На груди я чувствую тяжесть подаренного амулета. Он прилегает как раз к сердцу, которое едва не выпрыгнуло при поцелуе Лючины и теперь все не может успокоиться… Я чувствую силу амулета. Клянусь, я ее ощущаю! Как и букет, поднесенный мне в саду Зелией, эта вещь тоже кажется мне живой.
Объявляется перерыв. Как это кстати. Хочу найти мою певицу и поблагодарить.
ГЛАВА 26Греческий ужин. Часть III
Это была действительно она, та самая певица с прекрасным сопрано, которую я как-то раз слышала – где же это было… кажется, в Неаполе, в Театро-ди-Сан-Карло – в опере «Ла Молинара», то есть «Мельничиха», написанной придворным капельмейстером Паизиелло. Моя «почетная фрейлина» в конце концов созналась, что я не ошиблась, хотя далеко не сразу. Из осторожности она даже среди сестер предпочитала утаивать эту сторону своей жизни.
– А как, – отважилась спросить я, – проходил твой Эсбат?
– Не так хорошо, как этот, – вздохнула Лючина. – Тео привела меня на шабаш сразу всех ведьм Испании, а они бывают довольно… как бы помягче сказать…
– Не нужно говорить. – Оказывается, Тео являлась и ее мистической сестрой. (Интересно, почувствовала бы я ревность, не будь эта неаполитанка такой красивой, такой талантливой?) – Итак, твой Эсбат прошел не слишком удачно?
– Вот именно. Поэтому Тео представила тебя более разнородному обществу.
– Слово «разнородное» хорошо подходит, – засмеялась я.
Лючина с похвалою отозвалась о моем доме и о моих стараниях провести Эсбат как можно лучше.
– И все напрасно, – возразила я. – Ах, если б я только знала!
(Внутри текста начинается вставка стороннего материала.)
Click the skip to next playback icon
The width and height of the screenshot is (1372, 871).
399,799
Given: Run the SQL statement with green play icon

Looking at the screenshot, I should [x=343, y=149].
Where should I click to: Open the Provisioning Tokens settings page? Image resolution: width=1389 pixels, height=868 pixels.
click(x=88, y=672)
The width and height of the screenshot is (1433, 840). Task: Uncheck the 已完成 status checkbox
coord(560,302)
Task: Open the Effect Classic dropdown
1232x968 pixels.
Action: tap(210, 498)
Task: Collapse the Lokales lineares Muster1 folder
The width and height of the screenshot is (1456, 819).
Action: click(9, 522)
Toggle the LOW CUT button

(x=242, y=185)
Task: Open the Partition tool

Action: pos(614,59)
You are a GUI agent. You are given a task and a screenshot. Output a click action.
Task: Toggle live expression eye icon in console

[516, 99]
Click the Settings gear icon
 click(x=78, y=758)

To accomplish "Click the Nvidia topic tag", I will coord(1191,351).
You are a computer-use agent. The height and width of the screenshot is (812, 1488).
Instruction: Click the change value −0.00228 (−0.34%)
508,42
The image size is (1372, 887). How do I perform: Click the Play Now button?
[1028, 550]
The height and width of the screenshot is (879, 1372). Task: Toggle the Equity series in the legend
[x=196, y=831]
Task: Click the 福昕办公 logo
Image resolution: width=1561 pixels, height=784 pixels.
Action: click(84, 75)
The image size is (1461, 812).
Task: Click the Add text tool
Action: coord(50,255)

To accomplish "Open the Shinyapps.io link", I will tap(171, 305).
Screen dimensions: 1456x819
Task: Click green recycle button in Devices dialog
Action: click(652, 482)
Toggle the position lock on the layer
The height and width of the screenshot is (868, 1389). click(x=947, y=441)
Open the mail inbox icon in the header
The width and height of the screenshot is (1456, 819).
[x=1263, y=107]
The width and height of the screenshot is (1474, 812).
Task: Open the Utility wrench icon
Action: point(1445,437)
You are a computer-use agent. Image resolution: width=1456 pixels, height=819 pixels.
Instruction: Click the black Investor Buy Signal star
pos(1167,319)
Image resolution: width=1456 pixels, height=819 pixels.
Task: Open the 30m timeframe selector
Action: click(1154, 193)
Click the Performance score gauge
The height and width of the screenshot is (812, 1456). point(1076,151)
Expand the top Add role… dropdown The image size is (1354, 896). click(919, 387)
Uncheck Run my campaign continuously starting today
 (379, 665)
Затем мы коротко рассказали друг другу о наших странствиях. Лючина еще не бывала в России, но собиралась поехать туда в нынешнем году. Я предложила снабдить ее рекомендательными письмами; она отказалась – и я не обиделась. У нее уже имелось письмо от Паизиелло, ранее служившего придворным капельмейстером в Петербурге и сочинившего несколько произведений для русской императрицы. Далее я поделилась впечатлениями о французской и неаполитанской королевах, а Лючина поведала о недавнем своем успехе в Лиссабоне и Венеции. Когда она спросила меня о детстве, я ответила на вопрос тоже вопросом – первое правило светской беседы – и узнала, что юную Лючину – разумеется, очень рано потерявшую мать – ее отец, торговец драгоценными камнями и сам певец, обладатель прекрасного баса, послал во Флоренцию учиться у великого Марчезе; именно он устроил ее дебют, когда ей было всего шестнадцать и после которого она быстро превратилась в настоящую примадонну, исполнительницу ведущих партий в операх Чимарозы, Пуччини и ее любимого Паизиелло.
– Какая поразительная карьера, – проговорила я восхищенно, – а ведь ты еще не раскрыла сполна своих возможностей!
– О нет, – отвечала Лючина, – это ваше совершенство способно заставить любую артистку оробеть в вашем присутствии.